While deep learning performs well on various visual recognition tasks, they are generally unable to recognize off-distribution inputs, i.e., sampled inputs that differ from training data. For example, convolutional neural networks often classify an out-of-distribution input image into one of the known classes with high confidence. The current supervised learning also requires that the category appearing in the test data is the category in the training set, and the prediction result is limited to the category appearing in the training set when the prediction service is performed.

And the image classifier should have the function of detecting the out-of-distribution input. Ideally, the image classifier should classify the input image into the correct existing class used in the training and should also detect classes that do not belong to any existing class. This problem is known as out-of-distribution detection or open world classification.

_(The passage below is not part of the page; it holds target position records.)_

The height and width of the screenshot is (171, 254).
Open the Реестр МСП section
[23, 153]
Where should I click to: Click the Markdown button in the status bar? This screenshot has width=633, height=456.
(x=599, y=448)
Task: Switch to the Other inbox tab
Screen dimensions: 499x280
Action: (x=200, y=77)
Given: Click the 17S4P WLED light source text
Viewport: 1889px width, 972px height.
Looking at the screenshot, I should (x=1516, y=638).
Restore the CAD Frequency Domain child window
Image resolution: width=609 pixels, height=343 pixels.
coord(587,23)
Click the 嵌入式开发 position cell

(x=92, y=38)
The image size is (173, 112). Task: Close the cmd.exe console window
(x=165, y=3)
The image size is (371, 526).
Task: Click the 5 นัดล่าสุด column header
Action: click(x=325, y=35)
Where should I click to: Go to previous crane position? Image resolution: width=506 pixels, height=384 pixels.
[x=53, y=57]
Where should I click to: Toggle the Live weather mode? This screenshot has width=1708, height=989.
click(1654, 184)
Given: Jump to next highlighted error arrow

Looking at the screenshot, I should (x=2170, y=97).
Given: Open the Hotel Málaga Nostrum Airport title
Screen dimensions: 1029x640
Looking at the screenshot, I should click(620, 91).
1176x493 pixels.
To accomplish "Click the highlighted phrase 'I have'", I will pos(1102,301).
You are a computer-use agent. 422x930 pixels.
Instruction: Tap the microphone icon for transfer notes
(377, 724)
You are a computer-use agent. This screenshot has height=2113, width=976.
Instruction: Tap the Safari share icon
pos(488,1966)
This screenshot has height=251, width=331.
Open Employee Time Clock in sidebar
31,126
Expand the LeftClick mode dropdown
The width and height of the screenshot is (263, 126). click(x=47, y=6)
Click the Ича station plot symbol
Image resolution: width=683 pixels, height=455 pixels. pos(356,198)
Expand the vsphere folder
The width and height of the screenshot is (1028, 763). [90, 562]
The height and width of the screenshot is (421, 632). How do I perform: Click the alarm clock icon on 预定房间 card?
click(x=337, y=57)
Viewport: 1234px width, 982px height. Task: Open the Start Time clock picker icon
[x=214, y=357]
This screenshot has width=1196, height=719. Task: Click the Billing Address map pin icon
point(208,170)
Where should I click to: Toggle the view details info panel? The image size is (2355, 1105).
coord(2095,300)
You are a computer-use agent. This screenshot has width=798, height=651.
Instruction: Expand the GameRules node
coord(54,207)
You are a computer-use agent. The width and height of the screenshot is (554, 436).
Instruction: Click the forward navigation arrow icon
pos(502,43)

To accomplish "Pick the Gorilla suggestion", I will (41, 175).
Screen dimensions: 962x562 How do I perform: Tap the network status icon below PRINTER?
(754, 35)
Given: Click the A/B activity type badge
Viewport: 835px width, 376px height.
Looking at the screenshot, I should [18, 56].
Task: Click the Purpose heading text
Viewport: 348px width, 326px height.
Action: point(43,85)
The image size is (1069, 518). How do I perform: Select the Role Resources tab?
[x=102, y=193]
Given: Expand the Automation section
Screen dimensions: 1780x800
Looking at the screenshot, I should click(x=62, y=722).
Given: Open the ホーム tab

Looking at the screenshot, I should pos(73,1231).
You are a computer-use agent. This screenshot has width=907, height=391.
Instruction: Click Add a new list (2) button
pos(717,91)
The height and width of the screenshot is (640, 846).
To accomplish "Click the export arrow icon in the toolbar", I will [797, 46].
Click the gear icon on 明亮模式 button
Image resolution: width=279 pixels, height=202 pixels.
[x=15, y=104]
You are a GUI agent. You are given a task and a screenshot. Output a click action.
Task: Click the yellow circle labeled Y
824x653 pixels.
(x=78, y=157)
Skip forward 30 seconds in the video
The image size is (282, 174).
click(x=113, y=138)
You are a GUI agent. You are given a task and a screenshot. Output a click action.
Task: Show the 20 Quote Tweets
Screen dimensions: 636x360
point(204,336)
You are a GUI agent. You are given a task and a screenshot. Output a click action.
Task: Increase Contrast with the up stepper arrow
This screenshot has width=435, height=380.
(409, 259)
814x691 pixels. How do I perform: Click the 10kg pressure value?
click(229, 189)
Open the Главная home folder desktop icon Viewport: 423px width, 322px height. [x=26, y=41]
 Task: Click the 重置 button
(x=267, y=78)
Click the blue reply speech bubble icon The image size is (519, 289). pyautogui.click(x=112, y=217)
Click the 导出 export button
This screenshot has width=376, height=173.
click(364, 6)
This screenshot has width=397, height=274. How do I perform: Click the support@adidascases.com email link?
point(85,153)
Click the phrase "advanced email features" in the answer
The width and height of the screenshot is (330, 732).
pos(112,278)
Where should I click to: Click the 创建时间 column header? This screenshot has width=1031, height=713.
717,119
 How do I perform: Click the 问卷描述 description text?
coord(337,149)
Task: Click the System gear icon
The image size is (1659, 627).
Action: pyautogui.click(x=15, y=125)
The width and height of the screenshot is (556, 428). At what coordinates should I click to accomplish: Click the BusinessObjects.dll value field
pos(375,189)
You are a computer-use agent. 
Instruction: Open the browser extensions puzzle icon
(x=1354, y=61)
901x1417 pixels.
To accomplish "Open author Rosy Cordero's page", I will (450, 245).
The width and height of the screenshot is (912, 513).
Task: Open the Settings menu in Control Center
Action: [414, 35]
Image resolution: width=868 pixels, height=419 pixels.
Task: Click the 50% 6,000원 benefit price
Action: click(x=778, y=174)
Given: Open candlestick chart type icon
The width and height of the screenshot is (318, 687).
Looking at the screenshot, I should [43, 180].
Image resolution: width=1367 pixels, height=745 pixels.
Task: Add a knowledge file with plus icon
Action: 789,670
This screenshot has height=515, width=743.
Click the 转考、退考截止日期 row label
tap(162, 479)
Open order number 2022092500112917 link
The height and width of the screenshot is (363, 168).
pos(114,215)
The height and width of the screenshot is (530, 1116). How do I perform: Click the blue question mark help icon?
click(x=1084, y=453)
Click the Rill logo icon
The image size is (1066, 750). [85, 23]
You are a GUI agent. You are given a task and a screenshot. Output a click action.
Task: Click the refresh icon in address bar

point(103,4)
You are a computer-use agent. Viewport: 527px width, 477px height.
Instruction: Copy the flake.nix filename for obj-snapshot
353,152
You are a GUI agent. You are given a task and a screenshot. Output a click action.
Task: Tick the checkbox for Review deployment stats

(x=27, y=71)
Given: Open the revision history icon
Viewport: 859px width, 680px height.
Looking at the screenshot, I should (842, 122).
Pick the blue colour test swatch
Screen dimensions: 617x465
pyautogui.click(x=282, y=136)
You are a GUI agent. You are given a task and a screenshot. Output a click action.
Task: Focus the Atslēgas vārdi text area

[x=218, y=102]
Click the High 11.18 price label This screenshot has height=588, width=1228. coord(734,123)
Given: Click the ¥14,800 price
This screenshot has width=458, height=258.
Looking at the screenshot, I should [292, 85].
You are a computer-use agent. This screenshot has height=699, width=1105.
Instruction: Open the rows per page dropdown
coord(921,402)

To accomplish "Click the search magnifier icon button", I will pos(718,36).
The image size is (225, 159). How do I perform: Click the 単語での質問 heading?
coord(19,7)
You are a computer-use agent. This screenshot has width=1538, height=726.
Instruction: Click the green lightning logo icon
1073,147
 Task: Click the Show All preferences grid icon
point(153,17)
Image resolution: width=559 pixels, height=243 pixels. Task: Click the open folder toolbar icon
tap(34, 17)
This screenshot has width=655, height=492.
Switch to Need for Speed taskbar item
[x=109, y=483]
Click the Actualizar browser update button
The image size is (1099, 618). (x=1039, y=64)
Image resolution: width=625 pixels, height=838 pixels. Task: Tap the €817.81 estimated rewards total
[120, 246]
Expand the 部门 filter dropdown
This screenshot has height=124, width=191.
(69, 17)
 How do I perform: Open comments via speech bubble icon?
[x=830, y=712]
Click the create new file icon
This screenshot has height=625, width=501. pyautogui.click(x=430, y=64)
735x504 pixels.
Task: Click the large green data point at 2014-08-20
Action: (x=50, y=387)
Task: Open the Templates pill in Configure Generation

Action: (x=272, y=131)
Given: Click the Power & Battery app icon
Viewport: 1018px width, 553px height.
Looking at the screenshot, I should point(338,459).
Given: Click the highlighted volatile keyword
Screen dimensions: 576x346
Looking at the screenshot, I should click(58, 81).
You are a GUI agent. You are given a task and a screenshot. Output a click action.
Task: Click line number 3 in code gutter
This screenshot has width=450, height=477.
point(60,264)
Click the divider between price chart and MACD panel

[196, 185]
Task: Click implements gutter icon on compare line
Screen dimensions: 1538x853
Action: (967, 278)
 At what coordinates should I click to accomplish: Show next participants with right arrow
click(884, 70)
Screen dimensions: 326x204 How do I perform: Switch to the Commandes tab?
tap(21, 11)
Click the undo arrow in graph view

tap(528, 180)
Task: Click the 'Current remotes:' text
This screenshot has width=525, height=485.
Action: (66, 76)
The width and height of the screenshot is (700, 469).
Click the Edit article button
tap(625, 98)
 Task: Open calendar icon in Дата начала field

In the existing distributed external detection method, for example, a support vector machine is used for judging unknown types, but the effect of a single classifier is poor due to the lack of enough generalized negative training data; the method is easily influenced by a data set, and if the types with similar characteristics are influenced mutually, the central similarity is close to each other, the decision boundary is not obvious, and the classification result is interfered; in addition, although the rejection capability is increased by optimizing the output value of the fully-connected layer of the CNN model, there is a drawback that a sample similar to the output value of the fully-connected layer may be from an unknown class or a sample that is difficult to classify.

Disclosure of Invention

Aiming at the defects in the prior art, the invention provides an image out-of-distribution detection method based on statistical thought, aiming at effectively detecting the input image out of distribution.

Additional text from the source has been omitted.